Essas e outras ações que buscam respostas efetivas para desafios históricos no campo penal estão sendo conduzidas pelo Conselho Nacional de Justiça por meio do programa Fazendo Justiça. Trata-se da continuação da parceria iniciada em 2019 com o Programa das Nações Unidas para o Desenvolvimento e importante apoio do Ministério da Justiça e Segurança Pública, na figura do Departamento Penitenciário Nacional.
O objetivo é incidir de forma simultânea em diferentes fases do ciclo penal e socioeducativo com foco em resultados de médio e longo prazo.
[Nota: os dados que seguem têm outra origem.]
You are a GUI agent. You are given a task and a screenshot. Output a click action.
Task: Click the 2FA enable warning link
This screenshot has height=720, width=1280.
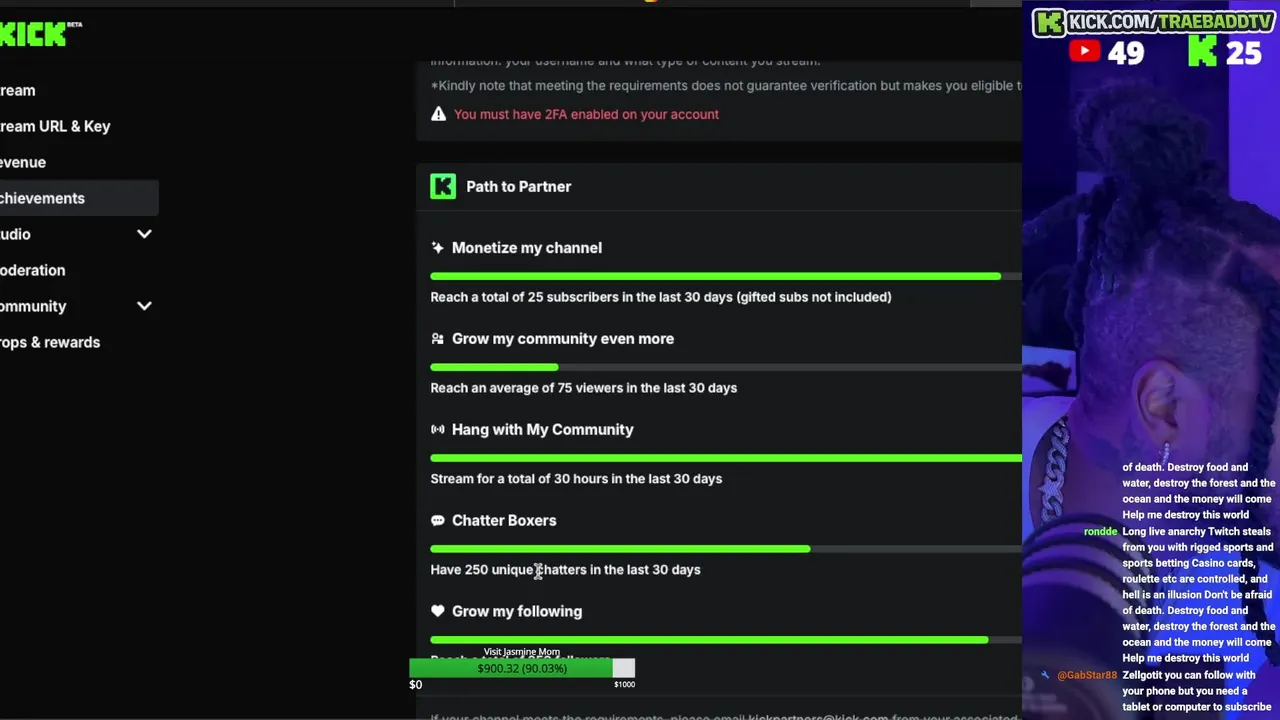click(586, 114)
Esperamos que os cenários inéditos trazidos pela pandemia abram caminho para uma abordagem em que a prisão deixe de ser a resposta preferencial do Estado no campo da responsabilização, com ações alinhadas ao interesse social no campo da segurança, inclusão e efetividade de gastos públicos.
Luis Geraldo Sant"Ana Lanfredi (Juiz de Direito, Coordenador do Departamento de Monitoramento e Fiscalização do Sistema Carcerário e do Sistema de Execução de Medidas Socioeducativas do CNJ).
Débora Zampier (Jornalista e Pesquisadora, coordena a comunicação do programa Fazendo Justiça (CNJ/PNUD/DEPEN).
(*) Os dados foram extraídos dos painéis disponíveis no site do DEPEN/MJSP. O órgão informou evolução na metodologia de coleta de dados sobre pessoas monitoradas a partir do último semestre - até dezembro de 2019, o preenchimento ficava a critério das unidades da federação, o que pode causar variações na totalização dos números e na análise histórica.